- What you are asked to do -
Check every line of the data for the string "arrow" and copy the ones that have it.

- Supplied material -

——————

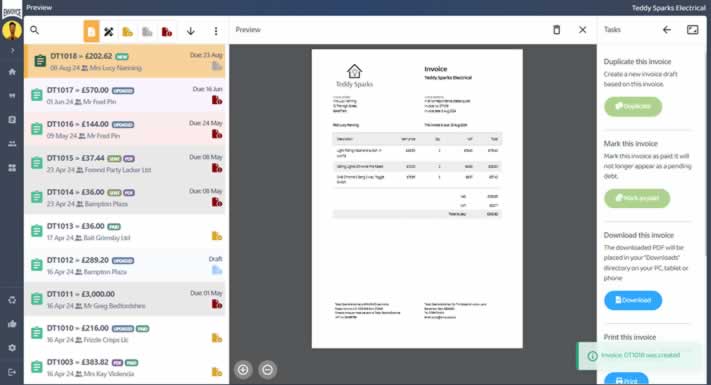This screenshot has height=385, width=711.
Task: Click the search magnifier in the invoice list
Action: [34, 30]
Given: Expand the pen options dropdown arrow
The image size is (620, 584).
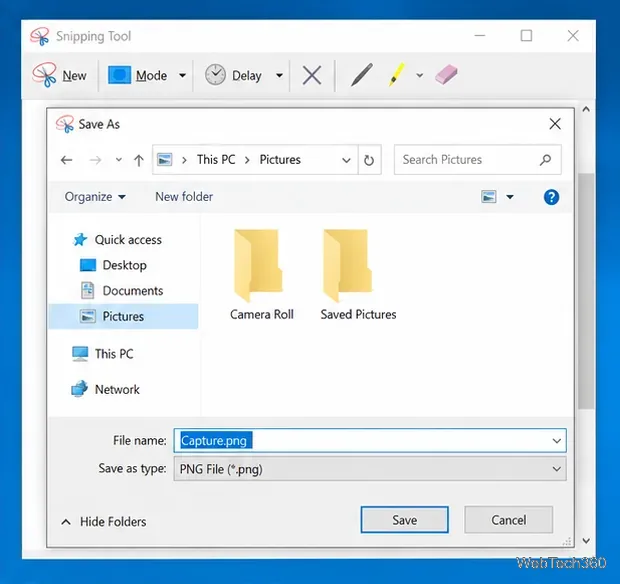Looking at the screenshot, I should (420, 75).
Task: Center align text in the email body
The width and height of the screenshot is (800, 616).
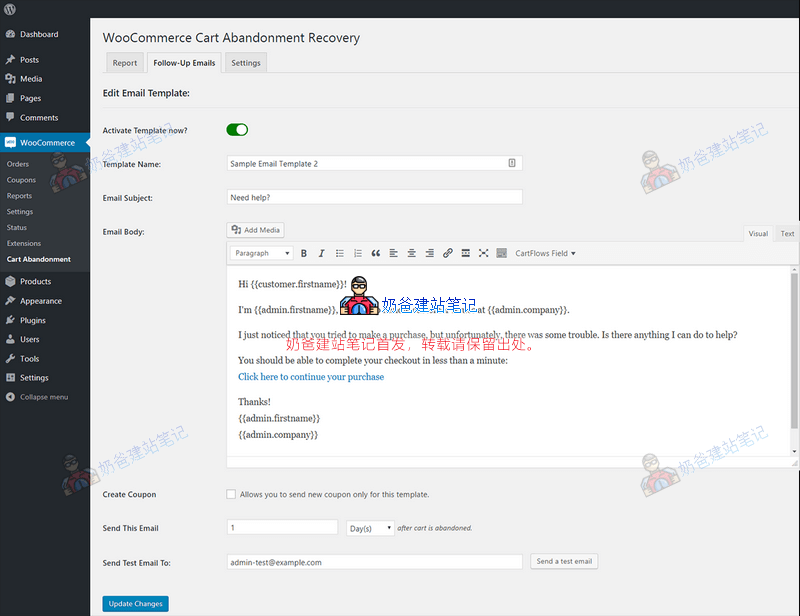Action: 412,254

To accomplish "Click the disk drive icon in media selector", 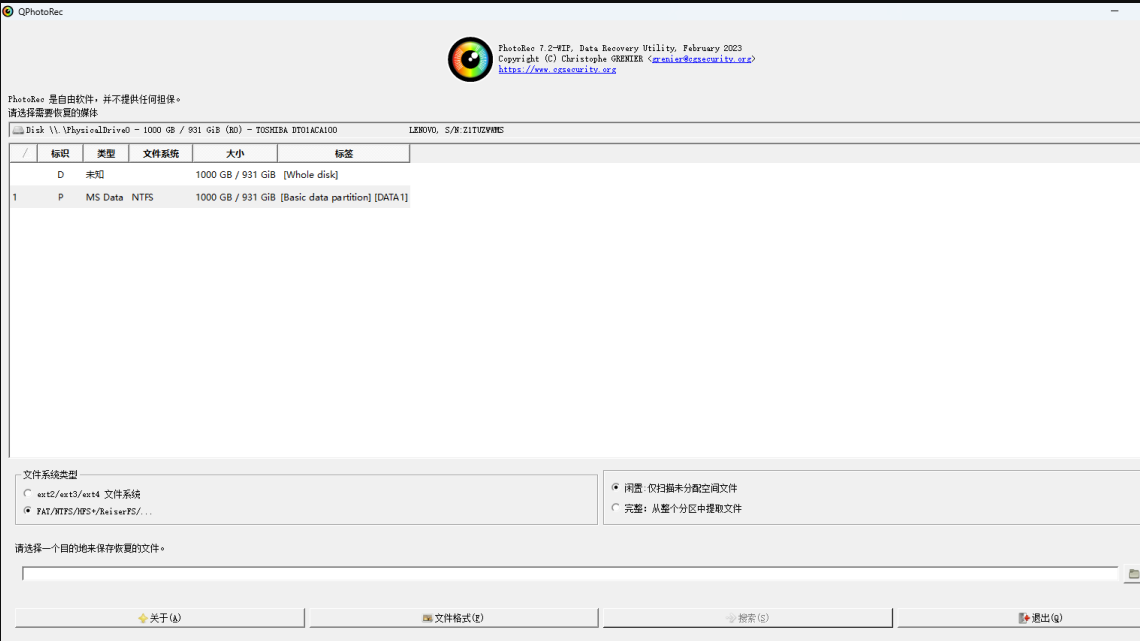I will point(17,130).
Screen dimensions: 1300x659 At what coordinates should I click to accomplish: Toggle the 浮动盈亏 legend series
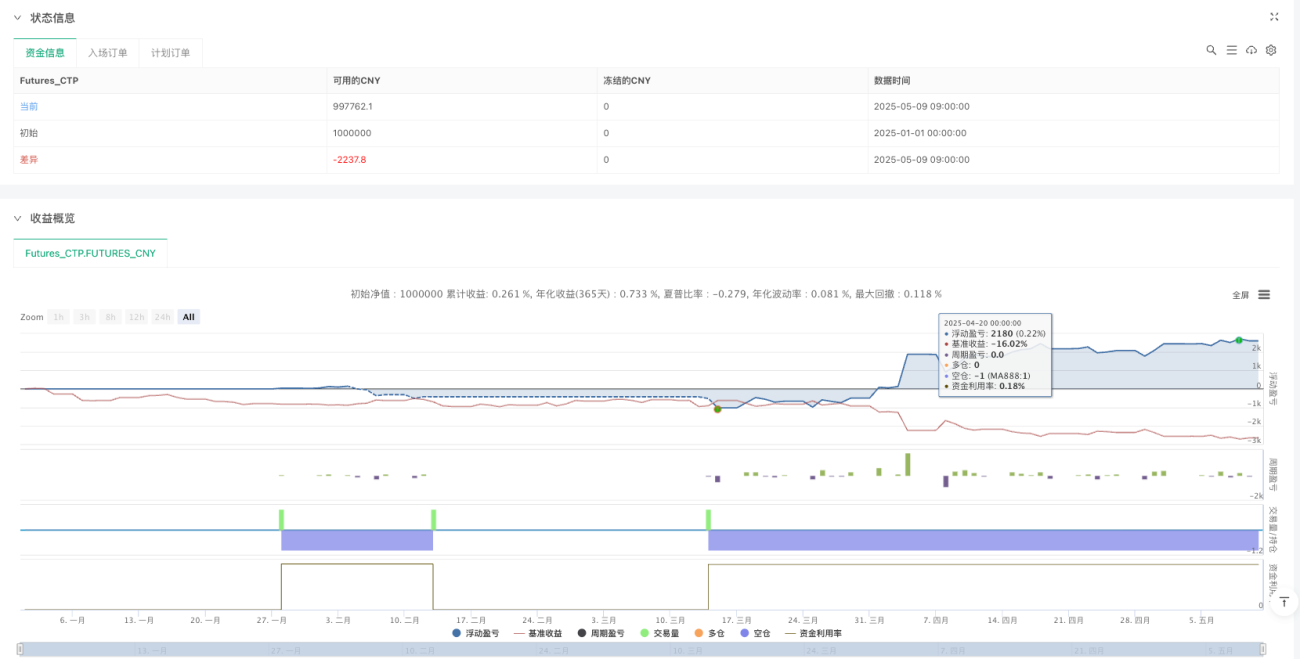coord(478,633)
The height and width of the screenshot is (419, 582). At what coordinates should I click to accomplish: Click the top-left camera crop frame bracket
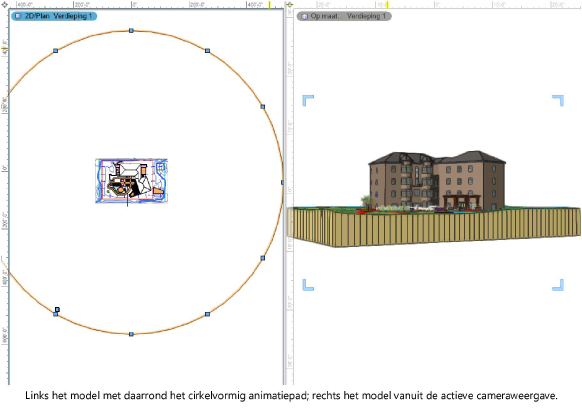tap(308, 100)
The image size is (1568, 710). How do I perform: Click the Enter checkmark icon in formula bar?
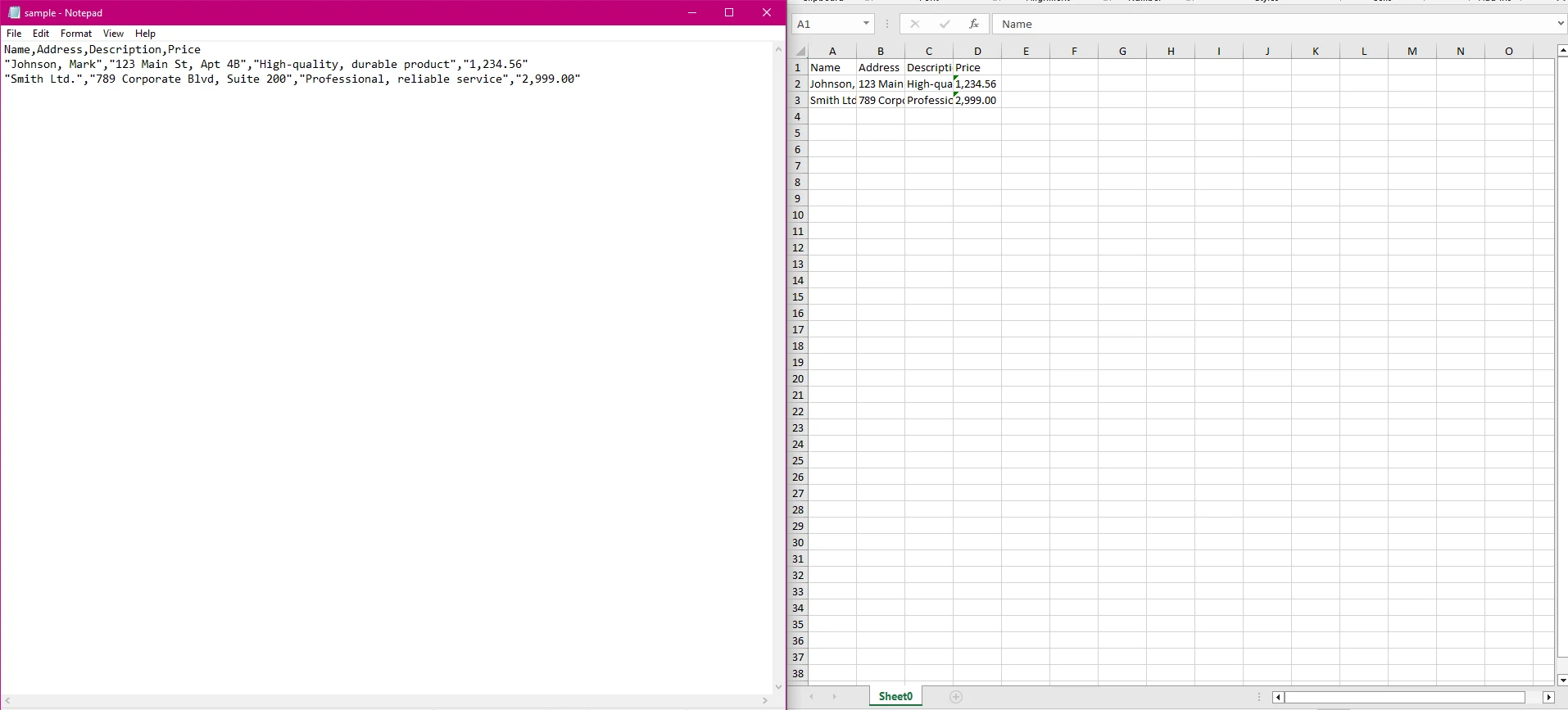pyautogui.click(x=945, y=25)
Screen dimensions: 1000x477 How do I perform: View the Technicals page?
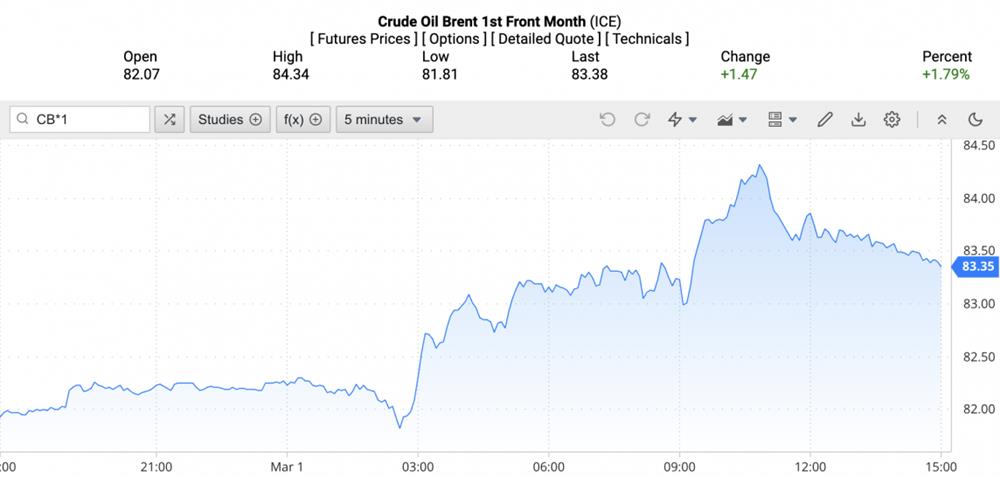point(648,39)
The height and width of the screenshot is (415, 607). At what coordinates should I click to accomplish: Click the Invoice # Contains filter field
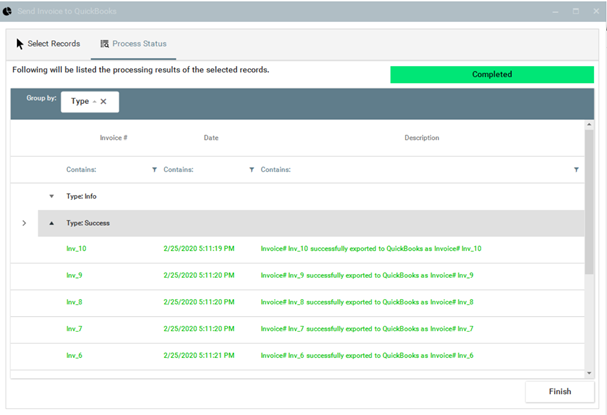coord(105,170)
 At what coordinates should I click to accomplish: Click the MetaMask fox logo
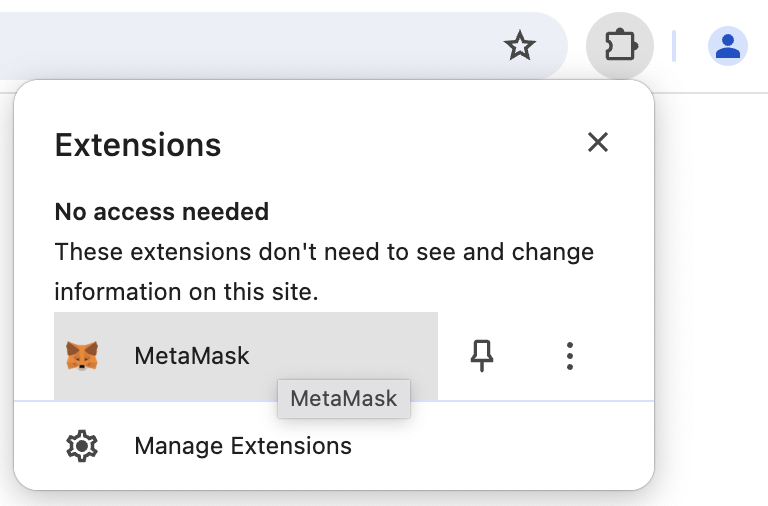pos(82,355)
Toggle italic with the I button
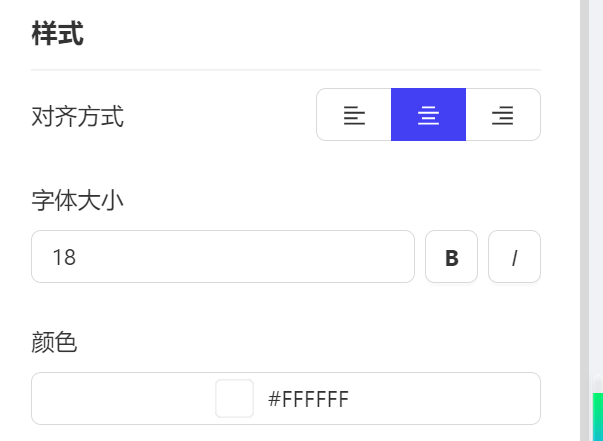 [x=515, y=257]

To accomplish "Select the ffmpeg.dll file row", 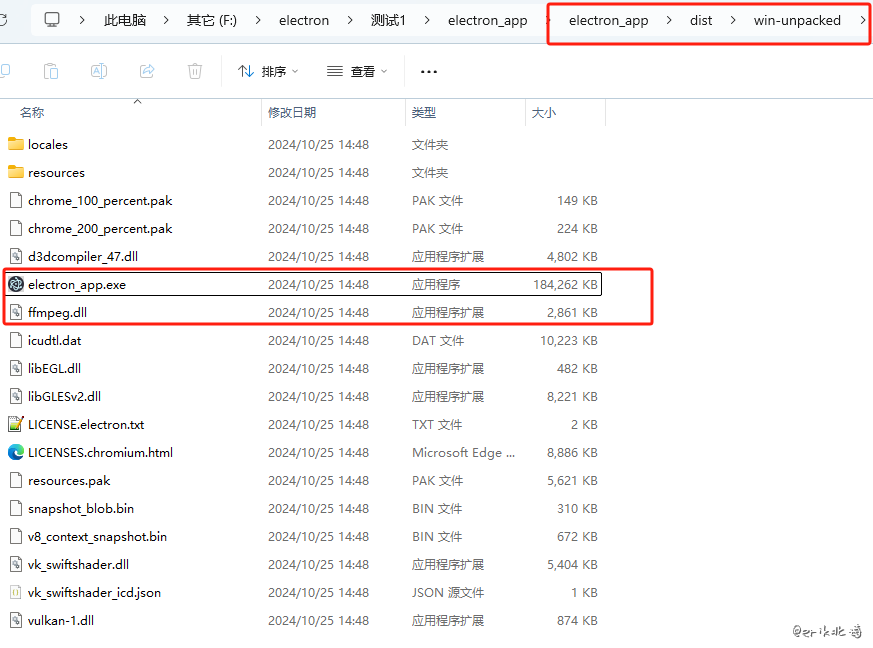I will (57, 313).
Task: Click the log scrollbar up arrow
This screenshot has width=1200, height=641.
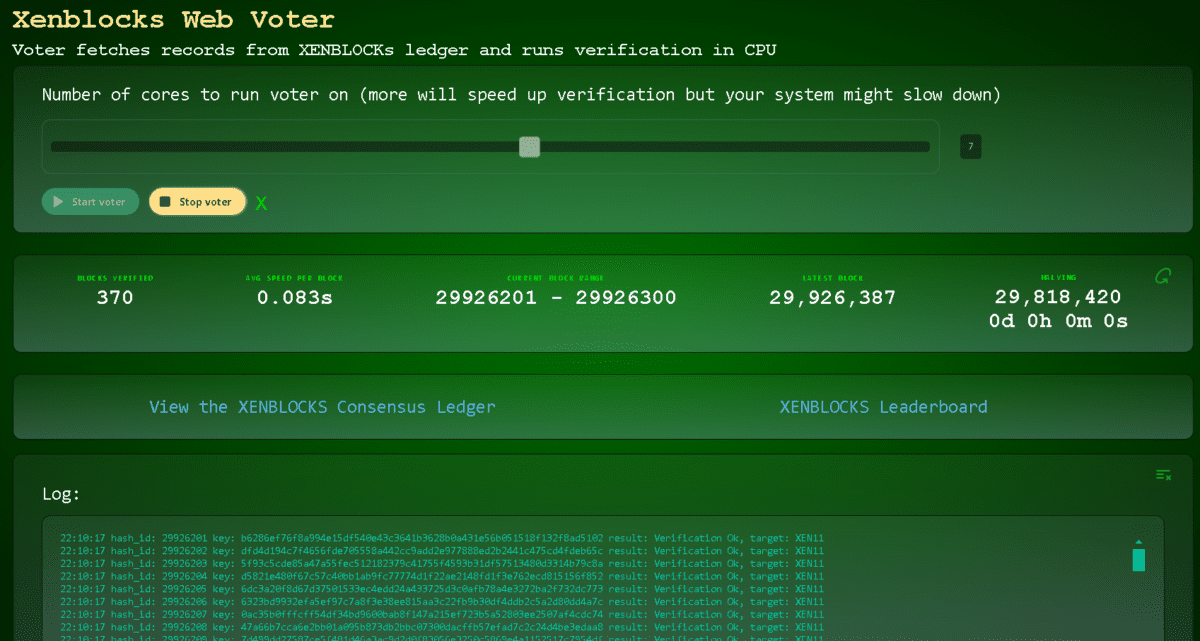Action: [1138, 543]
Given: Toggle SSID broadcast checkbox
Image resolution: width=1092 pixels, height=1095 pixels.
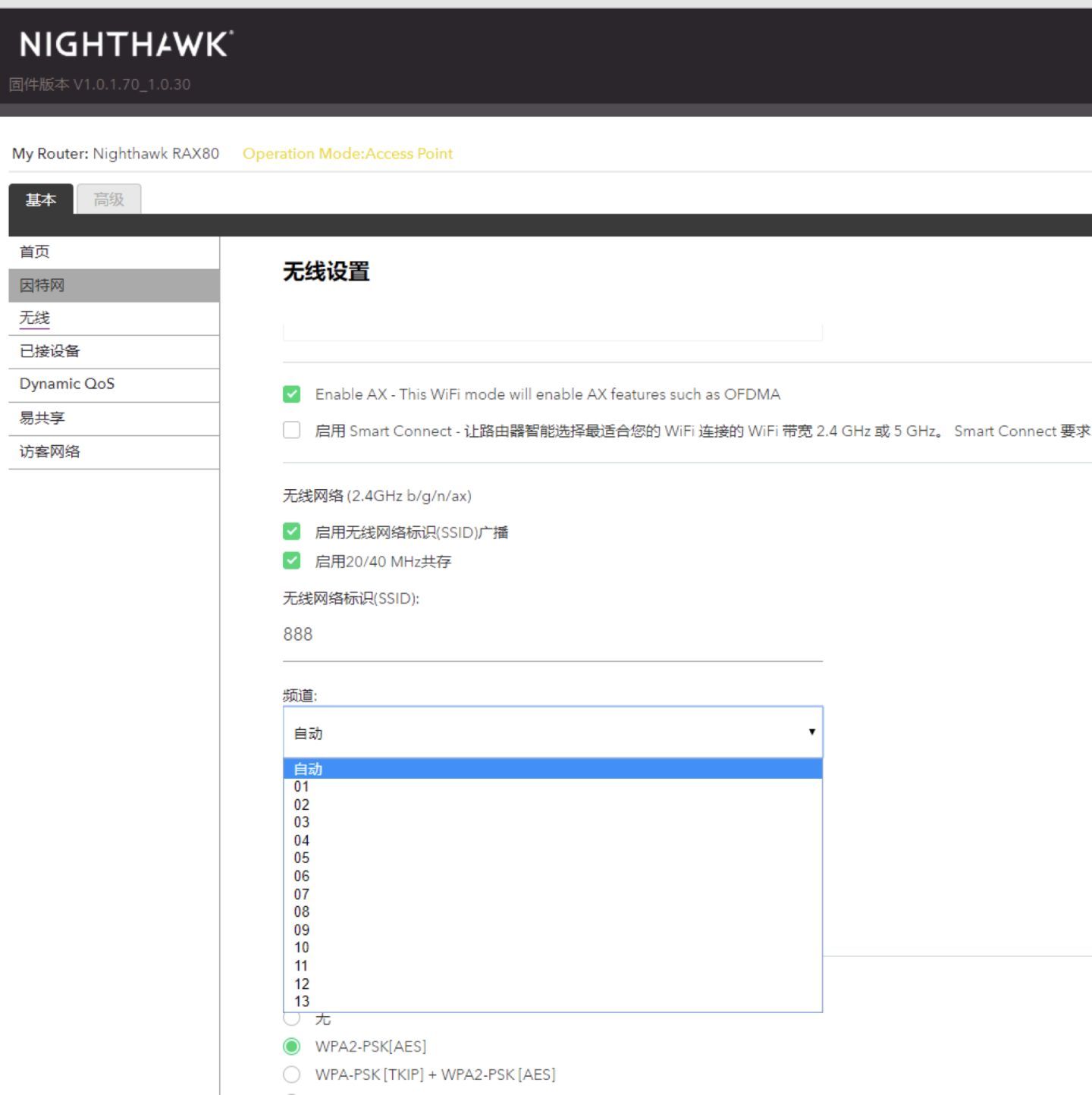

——————

- Output of the task -
Given: Expand the pen options dropdown arrow
Task: Click the log scrollbar up arrow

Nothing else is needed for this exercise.